Rare cancers, defined by their low incidence, collectively constitute nearly a quarter of all cancer diagnoses in the US and Europe, and represent a significant public health challenge. Despite their combined prevalence, research into these diseases is hindered by limited sample sizes, data fragmentation, and a lack of dedicated resources. According to Oxford Academic’s Nucleic Acids Research, the development and launch of Rare Cancer Explorer 1.0 (RaCE 1.0) directly addresses these barriers, offering the first comprehensive, open-access database and analytical platform tailored specifically for rare cancers.

Why Rare Cancers Need Special Attention

Unlike common cancers, rare cancers are highly heterogeneous and often lack large, well-annotated datasets. This leads to diagnostic delays, fewer targeted therapies, and worse overall survival. For instance, adrenocortical carcinoma (ACC) has a five-year survival rate under 35%, lagging far behind more common cancer types. Research funding, drug development, and data sharing for rare cancers have also trailed behind, making it difficult to pinpoint disease mechanisms or promising treatments.

Introducing RaCE 1.0: Bridging the Data Divide

RaCE 1.0 is designed to fill this critical gap. The platform consolidates a remarkable 5,451 samples across 13 rare solid tumor types, integrating data from 69 public datasets. Unlike existing pan-cancer resources, RaCE focuses exclusively on rare cancers, providing a one-stop shop for multi-omics analysis, visualization, and hypothesis generation.

Researchers can seamlessly access and analyze gene expression, mutations, immune infiltration, methylation patterns, drug sensitivity, and more. RaCE’s modular design includes:

• Meta-analysis for cross-dataset validation,
• Gene expression and differential expression (DEG) analysis for biomarker discovery,
• Survival analysis using both Kaplan-Meier and Cox regression models,
• Cell line dependency scoring based on CRISPR knockout data,
• Somatic mutation and methylation profiling,
• Immune microenvironment analysis using six established algorithms,
• Immunotherapy cohort survival analysis, and
• Drug response prediction using data from GDSC2, CTRP2, and PRISM.

Each module features interactive visualizations and customizable outputs, supporting researchers from data mining to publication.

Data Standardization and Analytical Rigor

A hallmark of RaCE is its robust data processing pipeline. Expression data are harmonized across RNA-seq and microarray platforms, ensuring comparability. DEGs are identified with strict controls, and enrichment analyses (GO, KEGG, GSEA, Reactome, and Disease Ontology) are built in. Clinical metadata—including stage, age, and survival endpoints—are standardized, allowing for direct clinical correlations.

For survival analysis, users can stratify patients by gene expression and visualize results as forest plots. Drug sensitivity modules leverage large-scale cell line screening data, correlating gene expression with predicted responses to hundreds of compounds—helping to prioritize potential therapies for rare tumors.

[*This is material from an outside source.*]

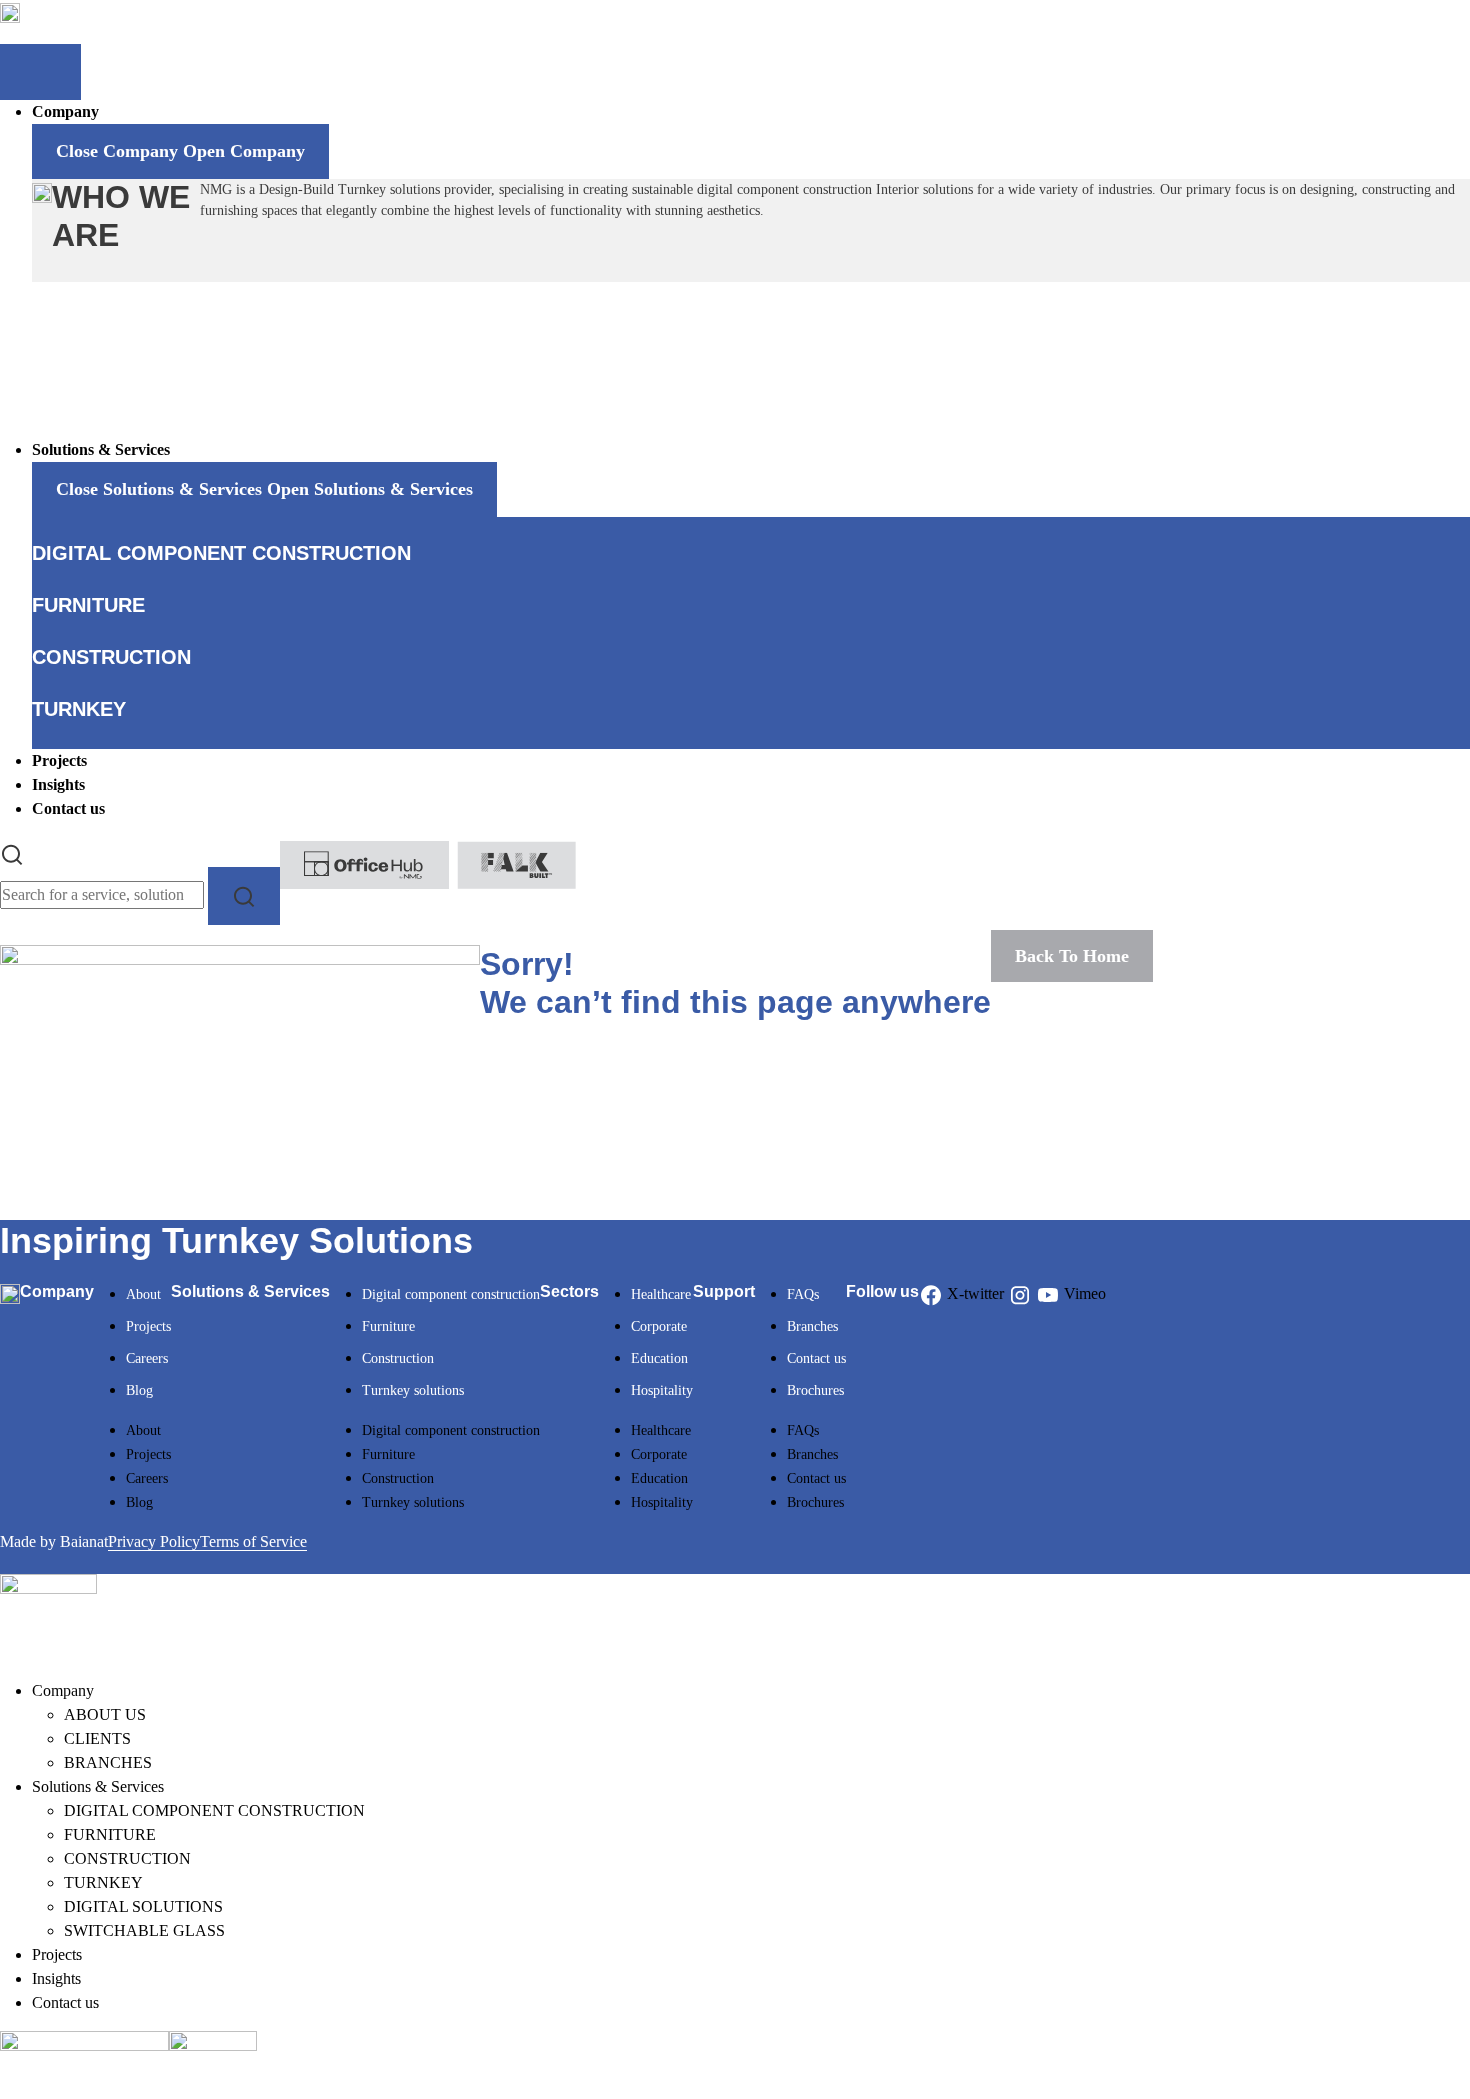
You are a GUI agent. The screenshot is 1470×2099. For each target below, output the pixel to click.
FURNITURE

Case Study: SHISA3 in Neuroblastoma

To showcase RaCE’s utility, the team investigated SHISA3 in neuroblastoma. Differential analysis revealed SHISA3 as overexpressed in tumor versus control tissue, and survival analysis linked high SHISA3 expression to poorer patient outcomes. Further, cell line dependency scoring indicated that SHISA3 is essential for the survival of key neuroblastoma cell lines. Immune infiltration analysis showed a strong association between SHISA3 and fibroblast presence, while drug response modules highlighted several compounds (PLX4720, AZD5438, I-BET762) with potential efficacy in tumors with high SHISA3 expression. This multi-layered exploration, all within RaCE, demonstrates the platform’s capacity for rapid, integrative target discovery.

Empowering Rare Cancer Research

RaCE outpaces existing databases like GEPIA or Expression Atlas by prioritizing rare cancers and offering more comprehensive, customizable analytical tools. Its Rare Cancer Cell Line Encyclopedia module, for example, fills a crucial void by enabling functional gene validation and prioritization for lab studies.

By centralizing, standardizing, and democratizing access to rare cancer data, RaCE 1.0 lowers the barriers for researchers and clinicians everywhere. The platform’s open-access nature and user-friendly interface ensure that even those with limited computational expertise can generate actionable insights. Importantly, RaCE is designed to complement rather than replace existing resources, focusing on rare cancer-specific needs and integration.

Looking Ahead

The launch of RaCE 1.0 marks a milestone for the rare cancer research community. As more datasets become available and as the platform continues to evolve, RaCE promises to accelerate discoveries, improve biomarker and drug target identification, and inform precision medicine for patients with rare tumors—an area of oncology that has long been underserved.

Researchers can explore the platform at https://biospace.shinyapps.io/race/ or https://hiplot.com.cn/race/, and are encouraged to contribute to this growing resource. By integrating advanced analytics with rich, diverse datasets, RaCE 1.0 stands as a catalyst for collaborative, data-driven advances in rare cancer research.